The Limpet March 10th - May 1st
Something about the number 48 will drive you crazy this week. Luckily, the impending failure of your recent investments on Saturday will keep your mind occupied. Wedding bells might be ringing this week, but alas these are very, very quiet wedding bells which have had their clappers lined with velvet. You will have to listen very carefully if you want to hear them. Meet up with a Squid this week for some fun and frolics...beware that alcohol and silicon-based lubricants may be involved.
The Clam May 2nd - June 2nd
Eggs, or products containing eggs, are best avoided this week. Unless you are certain that they are what you want. If someone should happen to comment that you look just a little bit like Paul Harvey, then maybe it's time to consider some heavy duty cosmetic surgery. There is an old saying that goes something like this: 'A Clam, a Clam, a Clam! All I need is a Clam...but a Barnacle might be ok as well'. Heed this warning on Friday.

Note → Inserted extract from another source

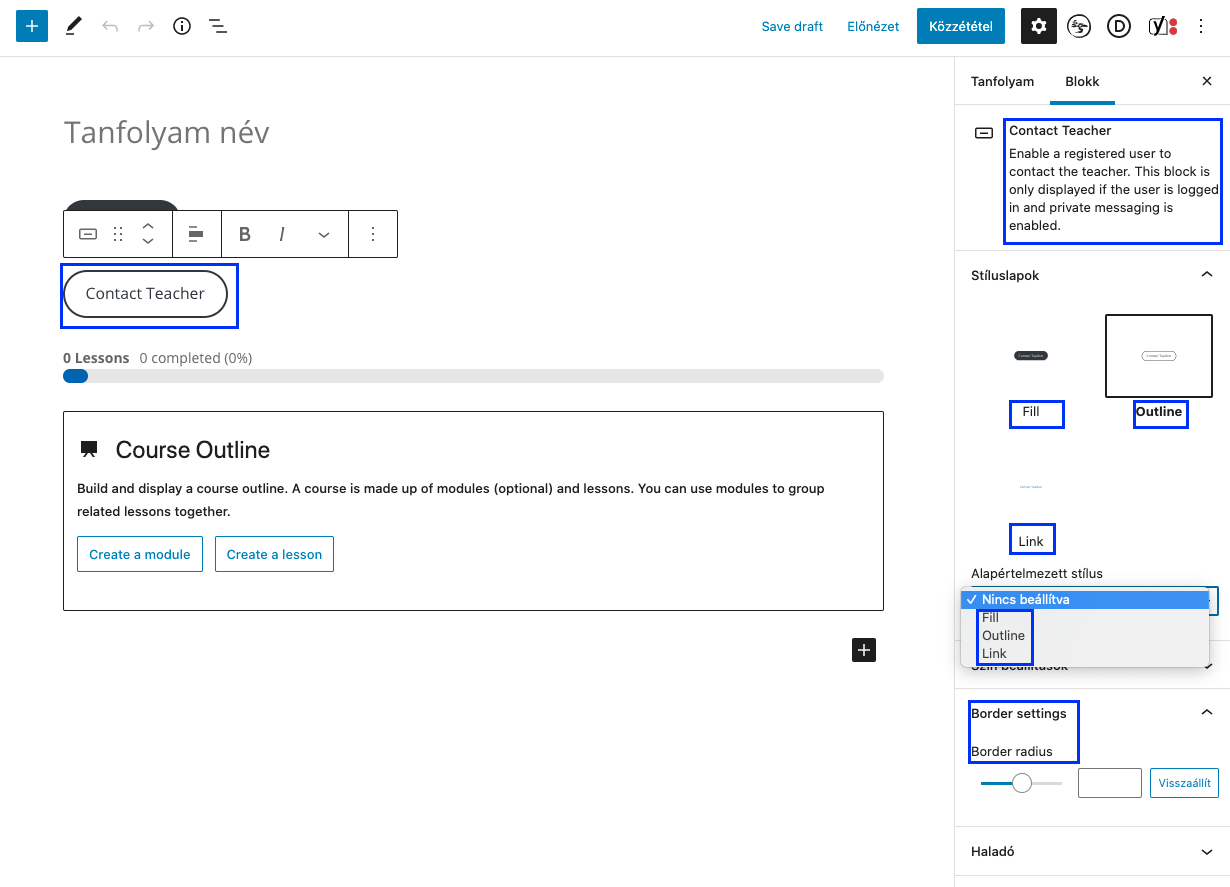
Task: Open the block's three-dot options menu
Action: point(373,233)
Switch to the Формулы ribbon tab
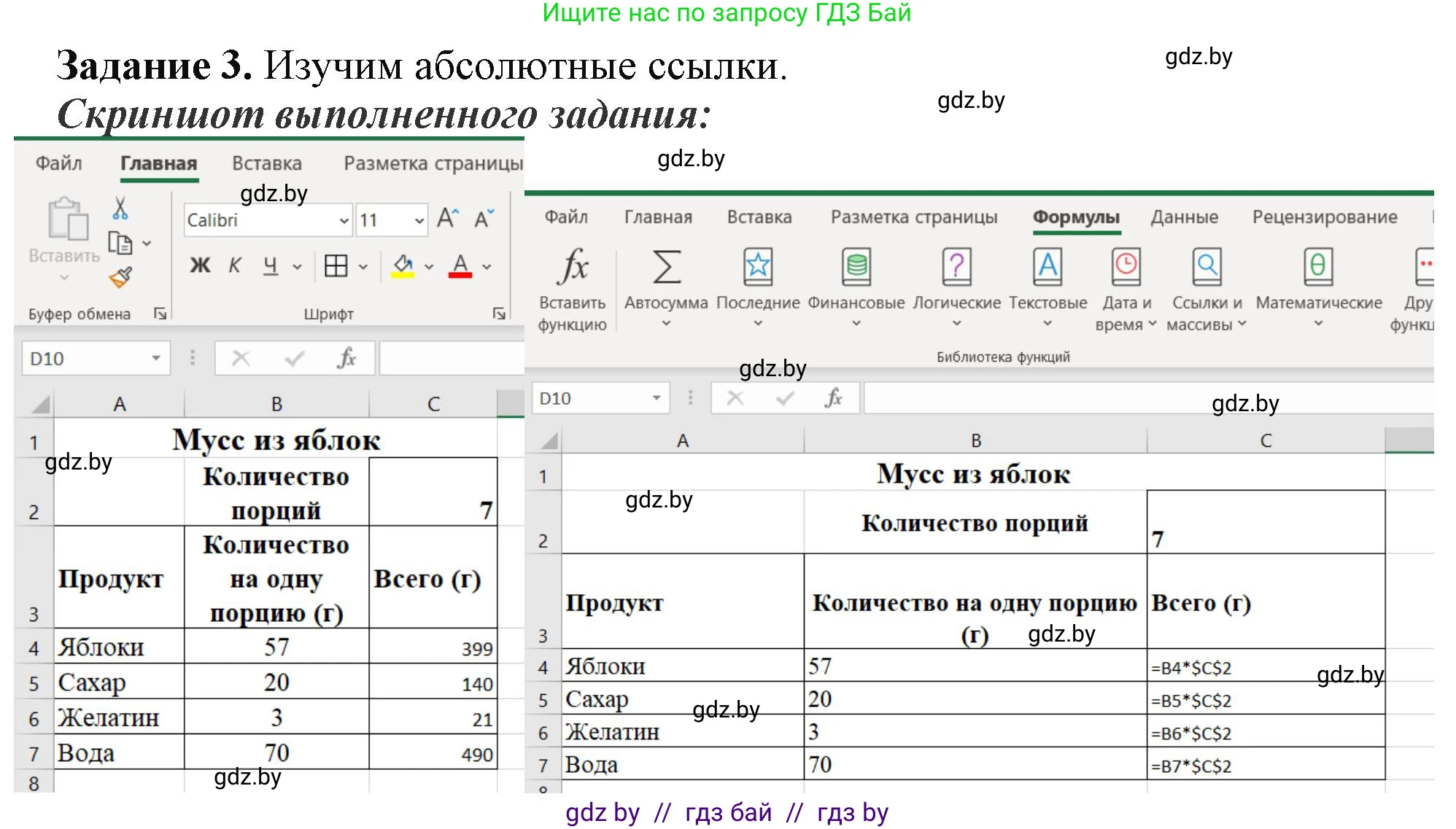 tap(1076, 217)
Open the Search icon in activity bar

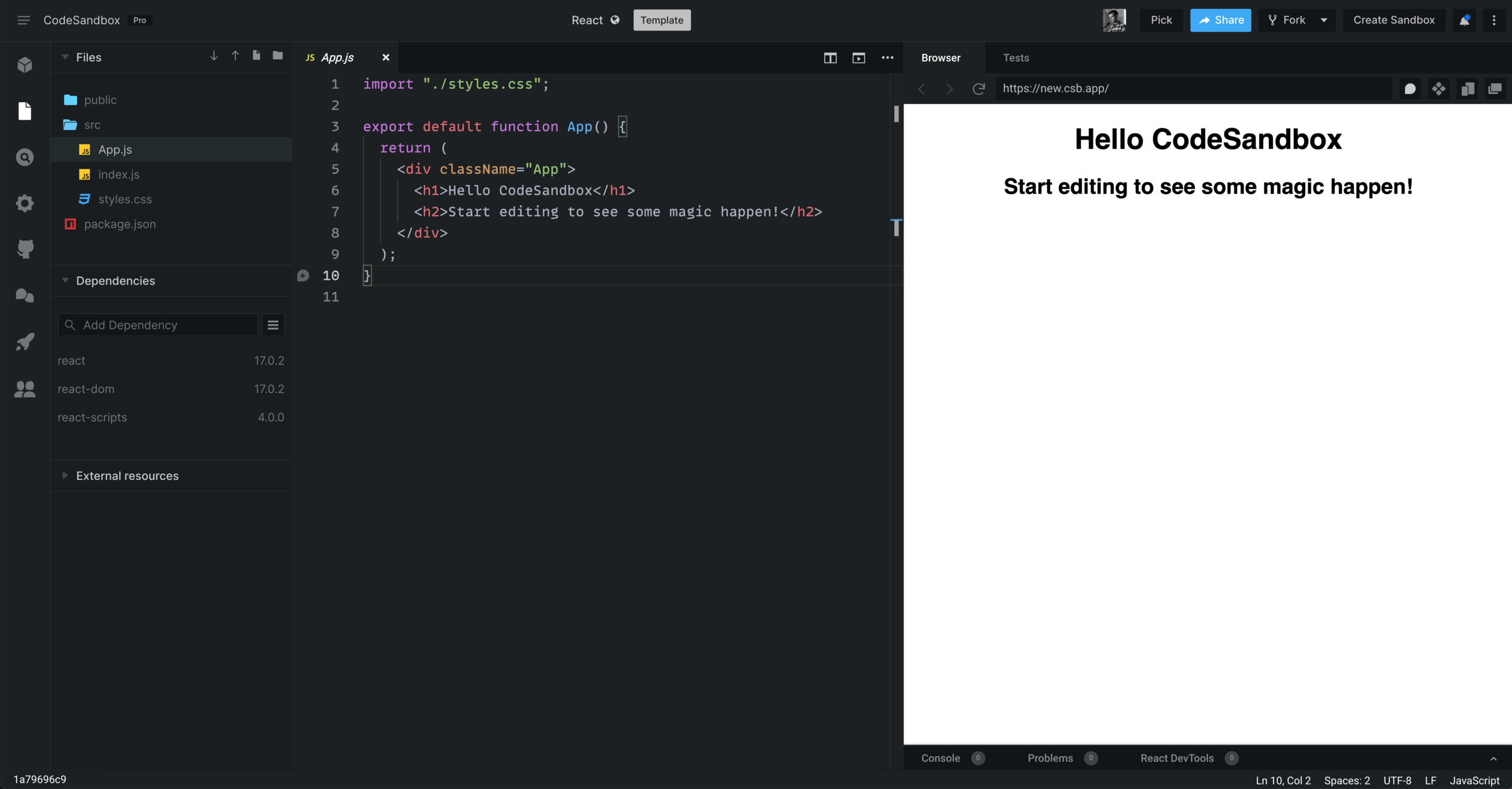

The Squid June 3rd - July 25th
You've set your sights high this week, but as the Chinese proverb warns us 'rain always dampens an egg buried in the ground'. If your boss offers to take you out for a drink this week you should gently decline...unless you want to contract a 'downstairs' disease and be involved in an unpleasant (and protracted) divorce settlement. Tell someone that they look great this week...even if they are pig ugly.
The Slug July 26th
Just give up making any sort of plans this week. They will all fail so best stay in bed. The number 22 will be important for you this week. This will possibly be an amount of money that you will lose, or the number of days you might be held for questioning by the police. You have nothing to offer anyone this week, so it's business as usual.
The Oyster July 27th - August 19th
Running away from things will not help problems this week. Neither will staying where you are. Your weight, or the weight of someone important around you, may become a discussion point this week. Does it really count as adultery if you don't tell anyone?
The Scallop August 20th - October 1st
Avoid cheesecake at all costs this week, except on Tuesday where a small slice of cheesecake will be tolerable (but not if it contains unripened fruit). Making more room for music this week will ease current frustrations. The more avant-garde the music the better, and 50's Jazz will particularly prove helpful. Eat anything you want this week, but avoid the kung po chicken at all costs.
The Octopus October 1st - October 29th
Don't be surprised when an accidental slip on a calculator this week could lead to a diplomatic incident involving the French Navy. An accident involving tofu will cause you to dial the emergency services this week. Make sure that you have plenty of warmed milk to hand, and don't worry about the resulting stains. Someone will swear at you this week. You will not be happy, in fact you will be livid. In these scenarios, physical retribution is only fair.
The Mussel October 30th - December 1st
A sailor that can't sail is not a sailor. Likewise a thinker that can't think is not a thinker. Are you a sailor or a thinker? Food may be important for you this week, so it might be preferable if you try eating it. You know an Octopus who is almost the perfect person. Polite, charming, attractive, and financially independent. Sadly, you chose to marry their poor, ugly, and alcoholic cousin instead.